▶ **Task description**
Count the lines in the rows below that contain the string "Open", treating uppercase and lowercase letters as different. Reply with the number alone.

##########

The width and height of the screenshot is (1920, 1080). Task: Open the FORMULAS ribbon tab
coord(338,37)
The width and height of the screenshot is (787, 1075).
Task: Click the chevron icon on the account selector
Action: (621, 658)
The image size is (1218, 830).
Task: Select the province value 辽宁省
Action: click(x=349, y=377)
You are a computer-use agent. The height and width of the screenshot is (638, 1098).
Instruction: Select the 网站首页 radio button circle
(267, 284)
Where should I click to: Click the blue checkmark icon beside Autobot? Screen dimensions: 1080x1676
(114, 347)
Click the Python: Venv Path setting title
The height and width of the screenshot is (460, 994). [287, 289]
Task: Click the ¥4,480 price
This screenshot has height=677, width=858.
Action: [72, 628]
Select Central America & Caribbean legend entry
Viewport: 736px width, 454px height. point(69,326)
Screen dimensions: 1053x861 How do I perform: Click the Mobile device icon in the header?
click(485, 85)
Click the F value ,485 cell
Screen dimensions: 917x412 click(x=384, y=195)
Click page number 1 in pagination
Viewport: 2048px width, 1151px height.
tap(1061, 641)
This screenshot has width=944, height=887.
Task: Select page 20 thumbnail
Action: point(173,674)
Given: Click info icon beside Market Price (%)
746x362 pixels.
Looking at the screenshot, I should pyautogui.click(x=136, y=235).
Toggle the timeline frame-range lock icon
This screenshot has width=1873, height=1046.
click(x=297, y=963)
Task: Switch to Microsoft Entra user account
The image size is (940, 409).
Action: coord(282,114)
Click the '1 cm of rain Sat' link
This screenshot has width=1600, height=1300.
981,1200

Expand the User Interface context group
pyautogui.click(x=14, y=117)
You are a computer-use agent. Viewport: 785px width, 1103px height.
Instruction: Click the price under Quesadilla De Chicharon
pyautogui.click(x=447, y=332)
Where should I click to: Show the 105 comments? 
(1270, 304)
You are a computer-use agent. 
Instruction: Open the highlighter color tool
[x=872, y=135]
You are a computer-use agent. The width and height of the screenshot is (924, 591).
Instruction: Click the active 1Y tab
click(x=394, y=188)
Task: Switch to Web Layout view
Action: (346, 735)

##########

▶ **Solution below**
2